Yevgeny Ilyich Ostashev (; 22 March 1924 – 24 October 1960), was the test pilot of rocket and space complexes, participant in the launch of the first artificial Earth satellite, head of the 1st control polygon NIIP-5 (Baikonur), Lenin prize winner, Candidate of Technical Sciences, engineer-podpolkovnik.

Biography
Born 22 March 1924 in the village Maly Vasilyev, Noginsky District, Moscow Oblast, USSR. In 1941, he entered the Moscow Aviation Institute, but refused to evacuate to Alma-Ata with the rest of the institute's staff after the outbreak of war, deciding instead to work at a local factory until he was drafted into the Red Army in the summer of 1942. He was drafted into the army in the summer of 1942, became a cadet of the Leningrad artillery school. After six months of training in the rank of second lieutenant, he was sent to the Stalingrad front  as a commander of a communications platoon in a  mortar regiment.

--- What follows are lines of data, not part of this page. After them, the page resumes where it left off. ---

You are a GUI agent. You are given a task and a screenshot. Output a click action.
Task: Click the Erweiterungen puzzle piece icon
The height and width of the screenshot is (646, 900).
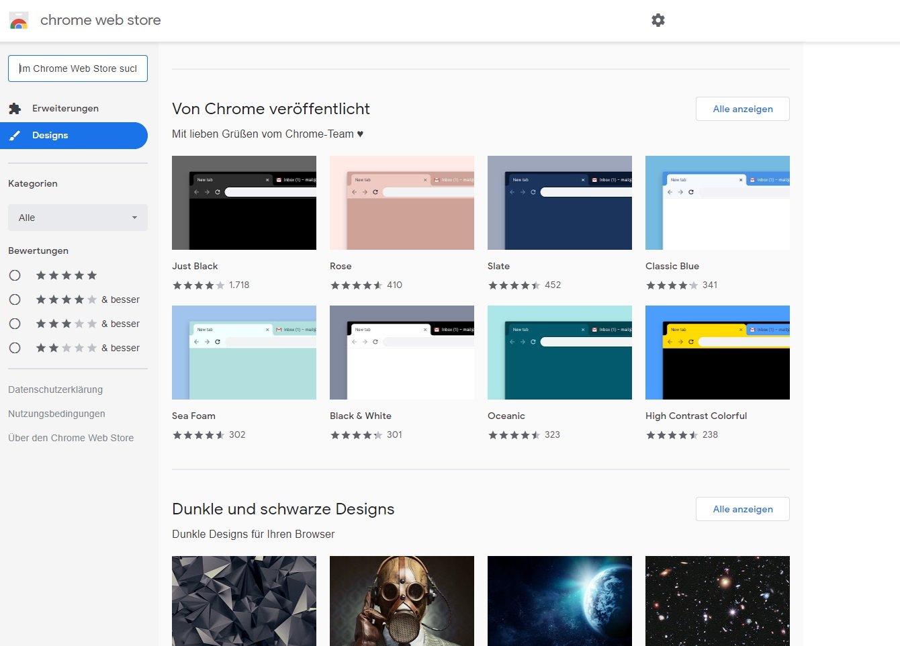pyautogui.click(x=15, y=108)
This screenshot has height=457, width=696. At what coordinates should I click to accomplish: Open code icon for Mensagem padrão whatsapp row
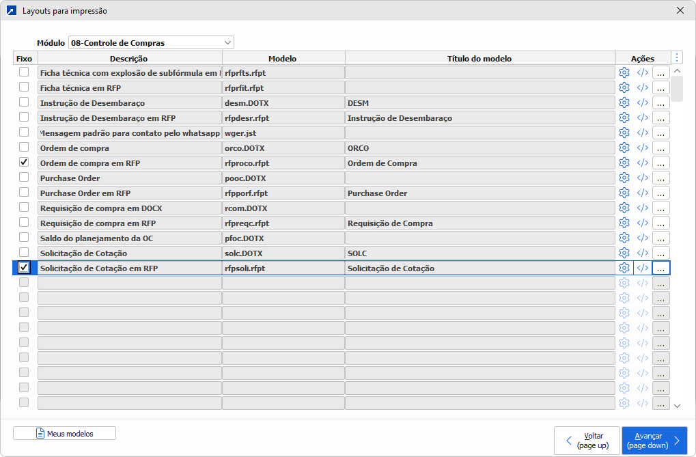coord(642,133)
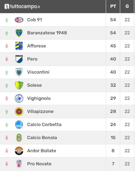Click the tuttocampo.it logo
This screenshot has width=135, height=171.
coord(22,6)
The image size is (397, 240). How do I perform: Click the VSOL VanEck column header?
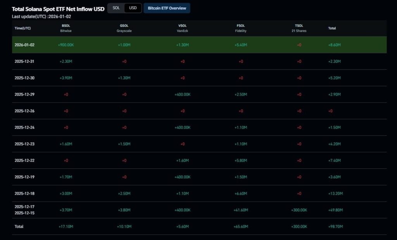coord(182,28)
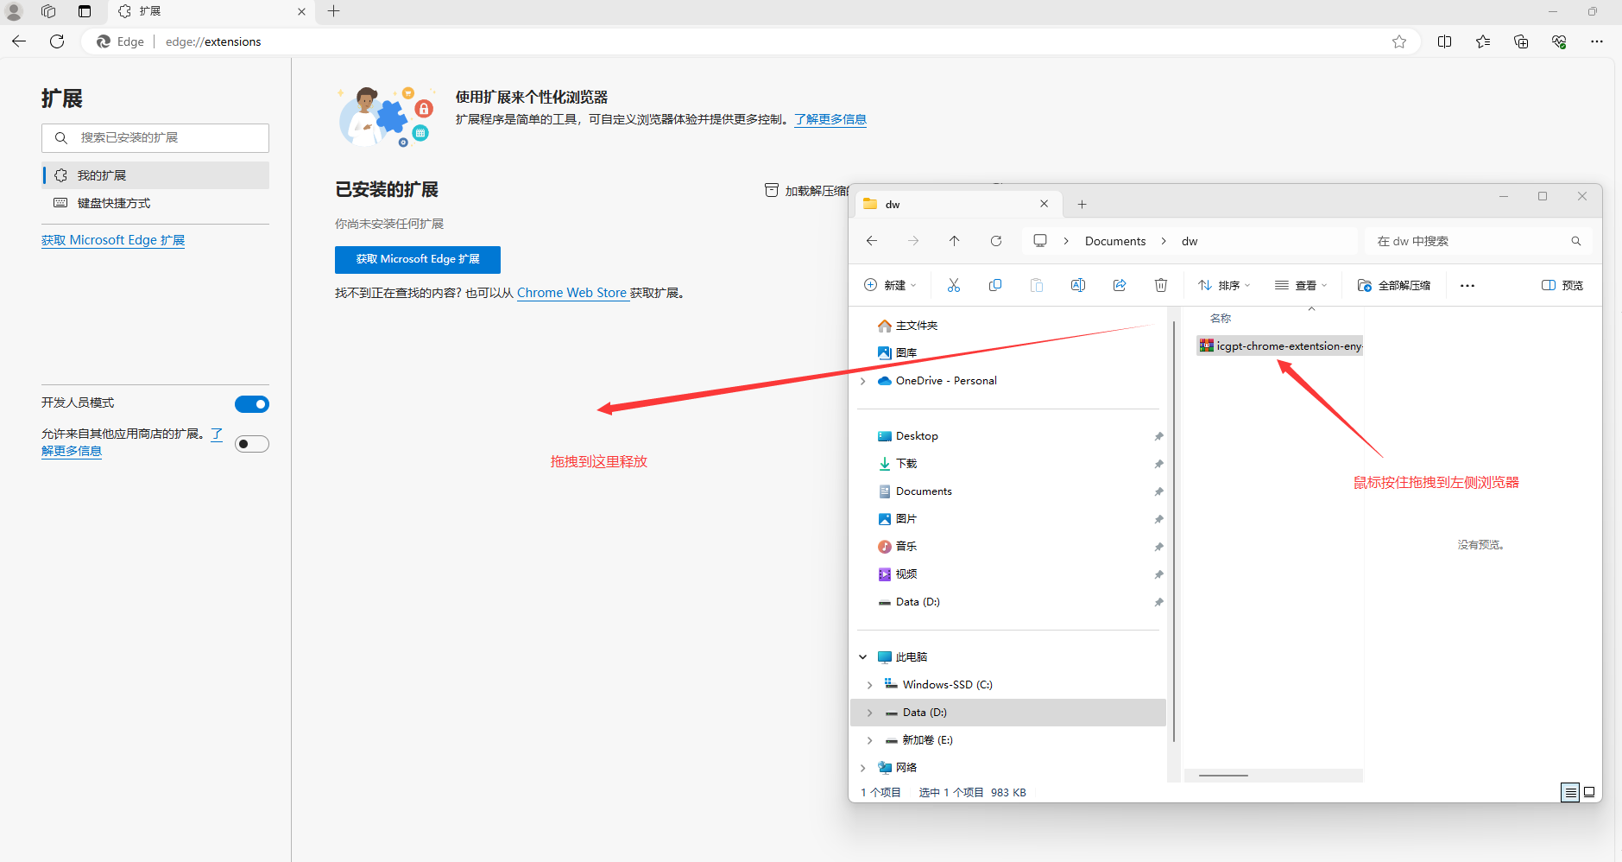Enable allowing extensions from other stores
1622x862 pixels.
coord(252,444)

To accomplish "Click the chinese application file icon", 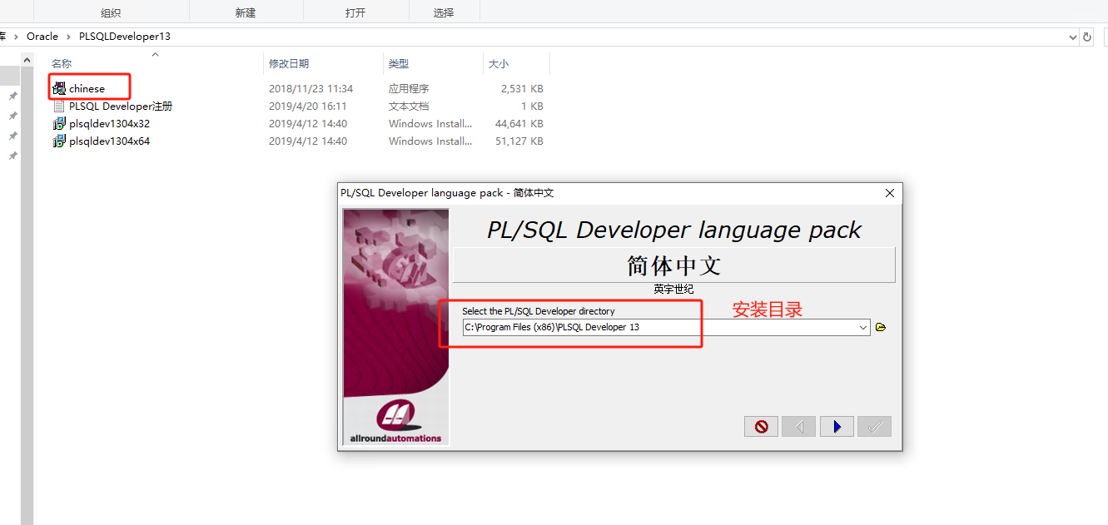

He fought as part of the unit which was part of the 1st Ukrainian front  under the command of the Century V.I. Chuikov. The commander of the mortar platoon took part in the Korsun-Shevchenko operation, in the battles on the Dniester, near Vitebsk was part of the 1st Belorussian front. In the operation to take Berlin participated as a commander of a mortar company. At the end of the war remained in the occupation of Germany.
In 1949 he entered the 6th Department of the Artillery Academy named after F. E. Dzerzhinsky on a speciality «missiles». In the spring of 1955 graduated with honors, from the proposals remain in the graduate refused. Was appointed Deputy chief of the Department of complex tests of rockets R-7 (11-th Department) to the landfill NIIP-5 of the Ministry of defense  of the USSR.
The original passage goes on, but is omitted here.